Collected data entries
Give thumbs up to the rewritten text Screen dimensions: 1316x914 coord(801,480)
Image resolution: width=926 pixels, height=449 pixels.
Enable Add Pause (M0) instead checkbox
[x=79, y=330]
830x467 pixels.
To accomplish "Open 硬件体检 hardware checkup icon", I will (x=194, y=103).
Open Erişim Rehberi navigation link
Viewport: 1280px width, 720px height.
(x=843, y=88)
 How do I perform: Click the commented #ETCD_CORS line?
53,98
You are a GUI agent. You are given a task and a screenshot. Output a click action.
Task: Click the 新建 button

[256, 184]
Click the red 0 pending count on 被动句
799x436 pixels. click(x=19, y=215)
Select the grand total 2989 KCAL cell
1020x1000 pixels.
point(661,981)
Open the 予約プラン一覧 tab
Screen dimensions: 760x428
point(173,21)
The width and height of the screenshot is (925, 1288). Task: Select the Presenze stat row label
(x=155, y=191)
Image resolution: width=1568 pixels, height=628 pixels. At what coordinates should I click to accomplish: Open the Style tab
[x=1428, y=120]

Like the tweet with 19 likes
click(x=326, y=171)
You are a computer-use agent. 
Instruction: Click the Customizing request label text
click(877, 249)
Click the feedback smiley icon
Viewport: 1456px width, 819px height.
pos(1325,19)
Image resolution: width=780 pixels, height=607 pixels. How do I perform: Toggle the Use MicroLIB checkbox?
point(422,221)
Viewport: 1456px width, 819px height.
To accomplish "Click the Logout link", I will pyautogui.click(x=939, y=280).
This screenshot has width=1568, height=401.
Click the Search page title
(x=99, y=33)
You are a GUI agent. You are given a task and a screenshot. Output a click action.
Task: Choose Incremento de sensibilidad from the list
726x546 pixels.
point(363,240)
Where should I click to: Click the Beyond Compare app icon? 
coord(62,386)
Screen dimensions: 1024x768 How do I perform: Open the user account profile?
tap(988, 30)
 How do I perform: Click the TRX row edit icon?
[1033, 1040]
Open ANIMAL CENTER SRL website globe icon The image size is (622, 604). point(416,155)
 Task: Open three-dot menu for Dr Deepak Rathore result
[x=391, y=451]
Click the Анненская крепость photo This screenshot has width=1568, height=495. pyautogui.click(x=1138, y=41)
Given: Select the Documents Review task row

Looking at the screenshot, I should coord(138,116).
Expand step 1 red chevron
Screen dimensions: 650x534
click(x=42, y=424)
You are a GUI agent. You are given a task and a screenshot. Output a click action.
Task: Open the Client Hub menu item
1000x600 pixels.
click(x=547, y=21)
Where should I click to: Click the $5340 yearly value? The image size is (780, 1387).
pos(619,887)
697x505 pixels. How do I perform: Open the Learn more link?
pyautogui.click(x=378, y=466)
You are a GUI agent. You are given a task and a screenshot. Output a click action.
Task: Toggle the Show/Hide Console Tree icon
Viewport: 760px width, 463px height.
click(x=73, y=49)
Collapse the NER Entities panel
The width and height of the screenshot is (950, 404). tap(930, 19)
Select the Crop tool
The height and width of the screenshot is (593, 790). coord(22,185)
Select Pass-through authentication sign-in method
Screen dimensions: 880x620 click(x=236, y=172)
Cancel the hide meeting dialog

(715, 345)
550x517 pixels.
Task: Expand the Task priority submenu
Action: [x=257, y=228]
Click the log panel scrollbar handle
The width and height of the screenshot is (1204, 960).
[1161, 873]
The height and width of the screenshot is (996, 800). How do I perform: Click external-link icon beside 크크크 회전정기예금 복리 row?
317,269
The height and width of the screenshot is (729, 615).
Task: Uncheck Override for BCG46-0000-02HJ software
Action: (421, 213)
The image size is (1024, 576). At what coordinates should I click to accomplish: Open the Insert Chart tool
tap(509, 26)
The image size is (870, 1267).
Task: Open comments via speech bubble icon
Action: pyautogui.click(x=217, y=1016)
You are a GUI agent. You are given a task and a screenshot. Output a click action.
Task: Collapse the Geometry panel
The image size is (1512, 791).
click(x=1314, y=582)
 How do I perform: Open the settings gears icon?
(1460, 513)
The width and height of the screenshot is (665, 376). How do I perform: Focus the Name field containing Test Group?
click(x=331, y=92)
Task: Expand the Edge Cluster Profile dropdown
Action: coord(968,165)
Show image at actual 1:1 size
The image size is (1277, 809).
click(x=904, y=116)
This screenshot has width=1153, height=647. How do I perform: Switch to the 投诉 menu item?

EXERCISE PROMPT:
Please find all lines of the entries that hold the string "item" and copy them.

OUTPUT FOR THIS EXERCISE:
Task: Open the Client Hub menu item
This screenshot has width=1153, height=647. How do I perform: Switch to the 投诉 menu item?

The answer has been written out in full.